As beautifully photographed and finely acted as "Tess" may have been, at a gruelling 3-hour running time, its pace was far too passive for it to securely hold one's rapt attention right through to its tragic ending.

Set during the Victorian period (in Dorset, England), "Tess" was adapted for the screen (by director Roman Polanski) from Thomas Hardy's 1891 novel, Tess of the D'Urbervilles.

The sensuously beautiful Nastassja Kinski (at 18) played the title role of the strong-willed peasant girl, Tess.

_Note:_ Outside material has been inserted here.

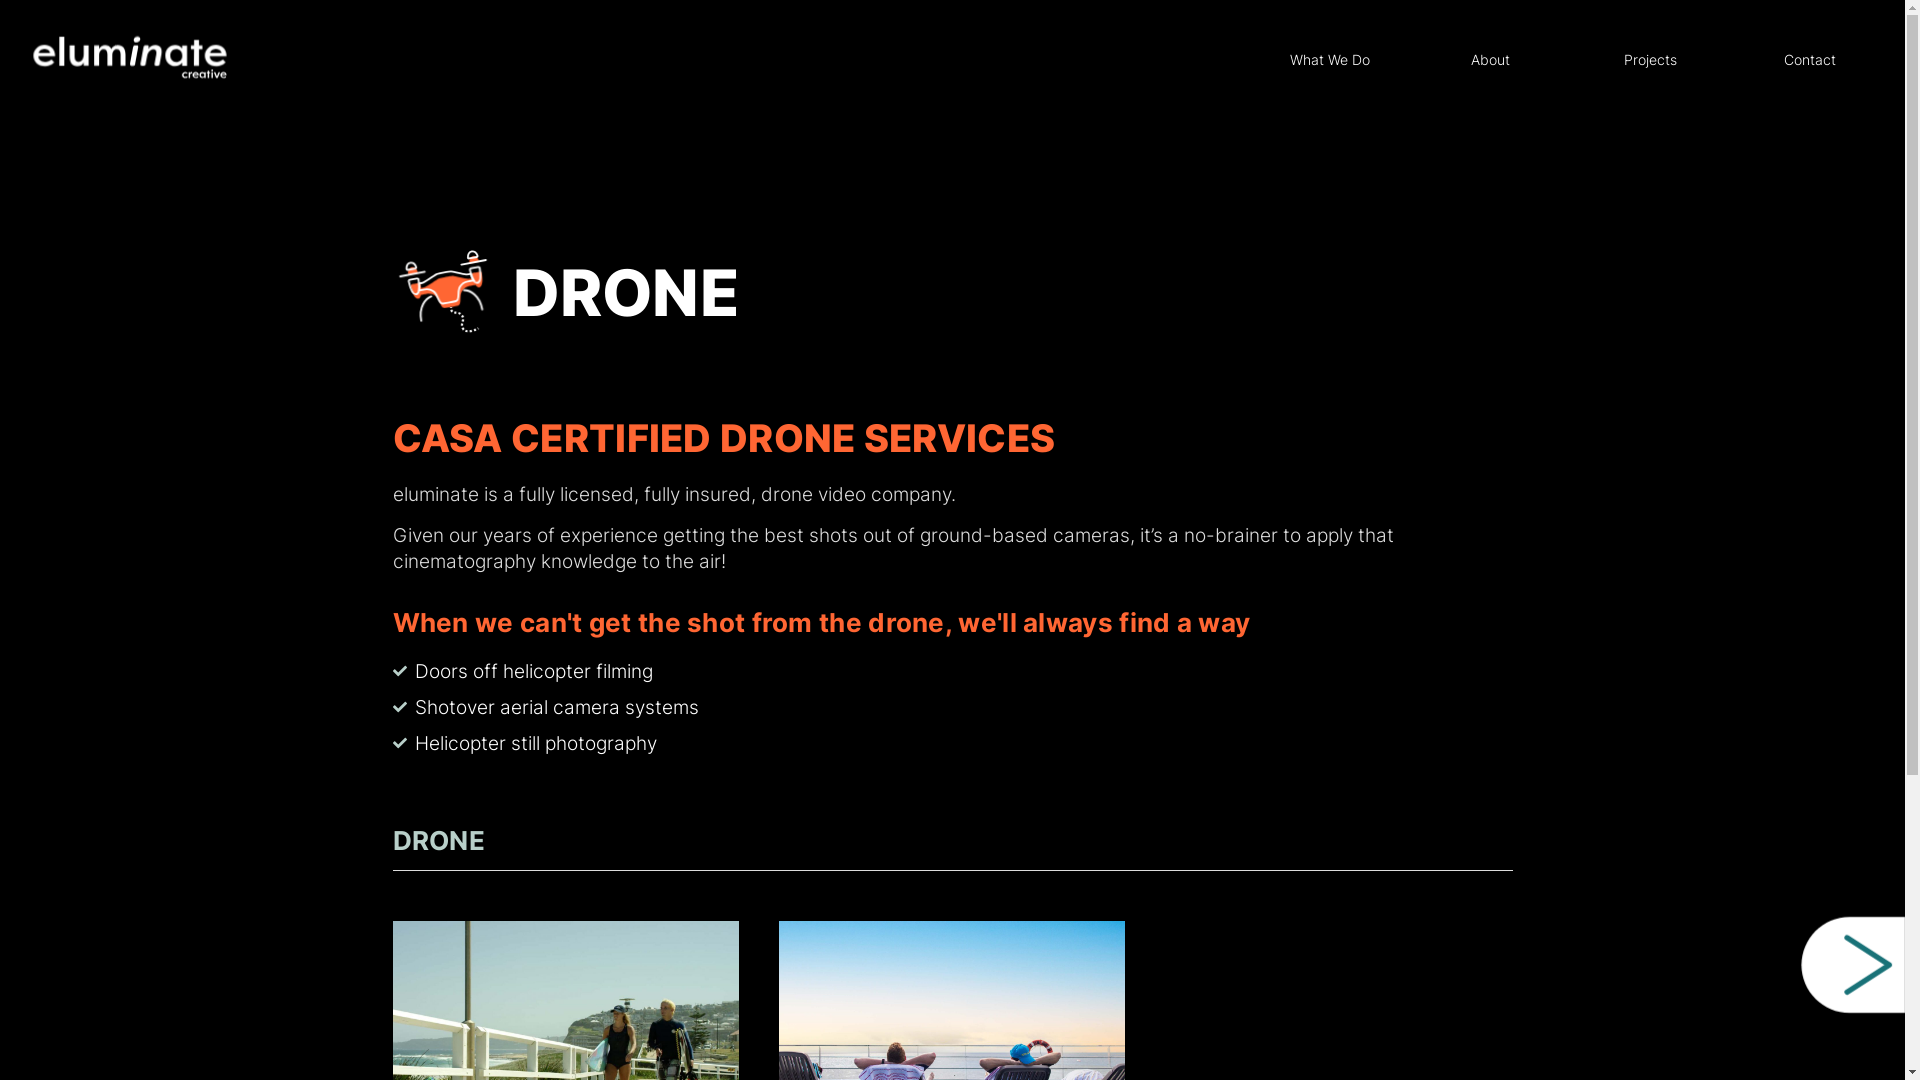 This screenshot has width=1920, height=1080. What do you see at coordinates (1650, 59) in the screenshot?
I see `'Projects'` at bounding box center [1650, 59].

Events in the story are set into motion innocently enough when a local clergyman informs a simple farmer, John Durbeyfield, that the town historian has linked his lineage to actual descendants of the D'Urbervilles, a noble family whose ancestry goes all the way back to William the Conqueror.

"Tess", which was filmed in 1979, won Oscars for cinematography, art direction and costume design.

j
jessadam2
Jun 08, 2015

As 34 years goes by. Nastassja Kinski's Beauty remains Timeless. I fall in Love with her all over again for 3hours and 6min. She is 19 in this one. I was 19 in June of 1981when I went to see Tess some 6 to 7 times. It still remains my most Theater watched movie. This was Roman's Sharon fav.book. He dedicates it to her in the films beginning. The calender of 1981 matches perfectly to this years.... June 8,2015 3:08p.

f
finn75
Nov 17, 2014

Lush, beautiful and tragic. Makes you glad to be born in this century.

s
Salubri
Jul 12, 2014

Acting was decent, but I found this to be a rather slow movie. It could have been so much better.

d
DASTardlyGal
Oct 02, 2012

I read the book and found it so boring, tedious, and I was cursing Tess for her stupidity, although, i had realize the time period she lived in. Was really wanting to see Roman Polanski's version of it, found it to be almost word for word from the novel, but I found the movie beautiful and a movie I would watch again and again. Loved the movie MORE than the book, go figure. I am really glad that Mr. Polanski stuck so closely to the book and didn't stray like so many books turned to movies tend to do. Very lovely movie. Wish Sharon Tate had lived and maybe she could of gotten to play the part of Tess because she's the reason Mr. Polanski made the movie.

abbeysong Jun 28, 2012

I can't agree with ausnos (May 9) on this one. Hardy's "Tess of the D'Urbervilles" is one of my favourite novels of all time -- so tactile, so utterly sensual -- and Polanski's rendition of it is unsurpassed. When I re-read "Tess" a couple of months ago, I found it hard to separate my reading of it from the images in this decades-old film, although I'd watched another version more recently. I HAVE heard that the transfer into DVD was problematic (sound quality being one of the issues) and I haven't yet seen the DVD. I plan to as soon as possible.

a
ausnos
May 09, 2012

I have not read this book, but whilst watching the film I was expecting "more" from it. For example, Tess just didn't seem real to me. It sounded as if she were mumbling her words. I don't know if its in her character to speak like this but the act grew tired on me. Secondly, some scenes felts rushed. The seduction of Tess by Alec did not feel intense, and the pregnancy and birth of their child was not depicted. Furthermore, the child's death and the affects it had on Tess was at a total loss due to its weak depiction. I know this is a powerful story but how Roman Polanski chose to show it was much too weak caliber.